Several families want the review panel created by Virginia Gov. Tim Kaine to study everything from the university's actions the morning of the shootings to the state's mental health system and gun laws.
"I do not want to go through life as an angry person, and to avoid that I know that I must forgive," Cloyd says. "But I am not sure that meaningful forgiveness is possible without also addressing the question of responsibility, and then doing something to ensure that the underlying problems are fixed."
'We want to share our grieving'
Several victims' relatives say they want to get in touch with each other, eventually. It's a step that helped survivors of past crime rampages.
Tom Mauser, whose son Daniel was among 13 victims of the Columbine High School shootings in 1999, says the families affected by that ordeal came together to raise money for a new school library.
"We also began to socialize," he says, inviting each other to weddings and graduations. "There was a bond that was formed." That may be more difficult for the Virginia Tech families because they live farther apart, he says.
Many family members met each other in Blacksburg during the days after the shootings, waiting first for the dead to be identified and then for their bodies to be released.
Cortes, who is coming with Ortiz's parents from Puerto Rico for the commencement, is one of the few victims' relatives who have spoken with others since then. "We are trying to stay in touch," she says. "It's very helpful to do that."
Many family members are eager to lean on each other. "I want to talk to all of them, see how they feel," Ly says. "For us, it's pretty painful. We want to share our grieving."

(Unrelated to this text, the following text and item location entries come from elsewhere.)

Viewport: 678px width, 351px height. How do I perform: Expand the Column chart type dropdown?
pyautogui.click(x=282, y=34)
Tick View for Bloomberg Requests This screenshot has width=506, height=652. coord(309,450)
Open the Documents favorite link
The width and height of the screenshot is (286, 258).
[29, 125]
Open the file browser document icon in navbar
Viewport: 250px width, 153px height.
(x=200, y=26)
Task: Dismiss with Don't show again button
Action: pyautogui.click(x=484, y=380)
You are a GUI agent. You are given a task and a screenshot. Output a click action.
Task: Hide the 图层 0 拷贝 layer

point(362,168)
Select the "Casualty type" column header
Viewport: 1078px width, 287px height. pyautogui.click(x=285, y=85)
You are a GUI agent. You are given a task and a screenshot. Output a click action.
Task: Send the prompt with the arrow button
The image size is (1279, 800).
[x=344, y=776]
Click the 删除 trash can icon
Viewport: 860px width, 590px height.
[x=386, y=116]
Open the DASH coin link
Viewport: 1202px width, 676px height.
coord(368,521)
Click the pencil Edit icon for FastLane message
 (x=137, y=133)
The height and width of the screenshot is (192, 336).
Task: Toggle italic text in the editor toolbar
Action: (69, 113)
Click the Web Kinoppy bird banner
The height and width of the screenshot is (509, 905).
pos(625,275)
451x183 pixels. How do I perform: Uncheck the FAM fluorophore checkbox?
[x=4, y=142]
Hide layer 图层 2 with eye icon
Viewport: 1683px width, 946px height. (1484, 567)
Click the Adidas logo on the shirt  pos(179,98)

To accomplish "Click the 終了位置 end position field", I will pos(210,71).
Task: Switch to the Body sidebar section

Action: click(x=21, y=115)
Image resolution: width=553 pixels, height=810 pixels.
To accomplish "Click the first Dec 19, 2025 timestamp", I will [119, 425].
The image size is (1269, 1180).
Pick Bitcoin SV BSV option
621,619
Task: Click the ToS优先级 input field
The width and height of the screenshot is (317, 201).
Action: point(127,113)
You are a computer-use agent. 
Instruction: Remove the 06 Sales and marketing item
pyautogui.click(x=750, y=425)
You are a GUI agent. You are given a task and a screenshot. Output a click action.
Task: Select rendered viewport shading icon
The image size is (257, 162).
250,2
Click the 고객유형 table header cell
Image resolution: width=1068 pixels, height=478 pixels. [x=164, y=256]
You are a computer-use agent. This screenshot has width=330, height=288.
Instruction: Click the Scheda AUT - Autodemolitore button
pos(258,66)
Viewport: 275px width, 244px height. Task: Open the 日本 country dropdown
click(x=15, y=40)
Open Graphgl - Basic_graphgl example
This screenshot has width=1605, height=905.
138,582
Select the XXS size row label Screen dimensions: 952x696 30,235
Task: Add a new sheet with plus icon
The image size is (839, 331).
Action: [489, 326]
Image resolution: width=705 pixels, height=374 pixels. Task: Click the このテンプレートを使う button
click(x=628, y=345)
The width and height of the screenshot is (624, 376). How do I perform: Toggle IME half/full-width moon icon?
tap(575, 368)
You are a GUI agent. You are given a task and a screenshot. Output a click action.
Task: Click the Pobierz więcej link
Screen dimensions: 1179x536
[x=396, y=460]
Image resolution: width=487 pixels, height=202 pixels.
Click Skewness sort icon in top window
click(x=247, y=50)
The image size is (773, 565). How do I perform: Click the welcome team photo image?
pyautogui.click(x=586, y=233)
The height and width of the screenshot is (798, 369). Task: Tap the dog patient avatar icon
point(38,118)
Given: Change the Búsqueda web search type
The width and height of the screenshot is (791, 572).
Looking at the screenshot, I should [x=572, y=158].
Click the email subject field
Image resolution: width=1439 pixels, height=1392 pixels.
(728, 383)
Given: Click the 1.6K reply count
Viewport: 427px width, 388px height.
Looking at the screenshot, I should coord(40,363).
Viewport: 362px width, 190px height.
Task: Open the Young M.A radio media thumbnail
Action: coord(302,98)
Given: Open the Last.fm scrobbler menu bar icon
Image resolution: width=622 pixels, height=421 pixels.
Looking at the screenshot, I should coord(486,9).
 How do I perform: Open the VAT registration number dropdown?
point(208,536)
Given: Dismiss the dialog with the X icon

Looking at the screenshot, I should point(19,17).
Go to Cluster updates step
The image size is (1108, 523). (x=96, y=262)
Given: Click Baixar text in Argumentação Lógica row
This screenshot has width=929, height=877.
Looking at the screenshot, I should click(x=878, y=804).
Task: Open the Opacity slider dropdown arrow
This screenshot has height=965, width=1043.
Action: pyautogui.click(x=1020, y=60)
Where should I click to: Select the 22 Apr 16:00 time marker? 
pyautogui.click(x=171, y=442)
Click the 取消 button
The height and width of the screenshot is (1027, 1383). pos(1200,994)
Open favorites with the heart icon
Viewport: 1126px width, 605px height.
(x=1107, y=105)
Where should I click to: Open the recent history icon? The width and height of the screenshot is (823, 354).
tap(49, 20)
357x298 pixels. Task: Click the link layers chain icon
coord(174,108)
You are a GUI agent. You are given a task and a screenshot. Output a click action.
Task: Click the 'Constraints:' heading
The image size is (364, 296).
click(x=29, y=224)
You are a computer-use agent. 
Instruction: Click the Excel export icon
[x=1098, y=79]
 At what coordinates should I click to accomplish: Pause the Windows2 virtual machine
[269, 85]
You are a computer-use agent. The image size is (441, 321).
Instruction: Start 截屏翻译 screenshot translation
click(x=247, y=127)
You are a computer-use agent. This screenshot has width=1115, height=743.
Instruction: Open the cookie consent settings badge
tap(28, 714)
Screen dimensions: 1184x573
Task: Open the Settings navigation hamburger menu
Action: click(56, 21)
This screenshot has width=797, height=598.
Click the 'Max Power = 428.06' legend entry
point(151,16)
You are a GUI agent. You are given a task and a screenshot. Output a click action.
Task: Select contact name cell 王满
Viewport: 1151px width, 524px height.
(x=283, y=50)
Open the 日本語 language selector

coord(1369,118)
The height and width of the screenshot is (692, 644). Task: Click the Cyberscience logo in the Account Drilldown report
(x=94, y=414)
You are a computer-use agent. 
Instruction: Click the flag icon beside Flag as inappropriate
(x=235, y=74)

Going to commencement so soon after clearing out Henry's dorm room would be too painful. "I don't think it's a good time yet."
Others want to share happier memories.
"From what I've read about the other students, they were all so special and similar in many ways to Reema," Samaha says. "I hope the families will all be able to share in due course. I think about them always and wonder how they are doing. Whether we wanted it or not, our lives were intertwined on April 16."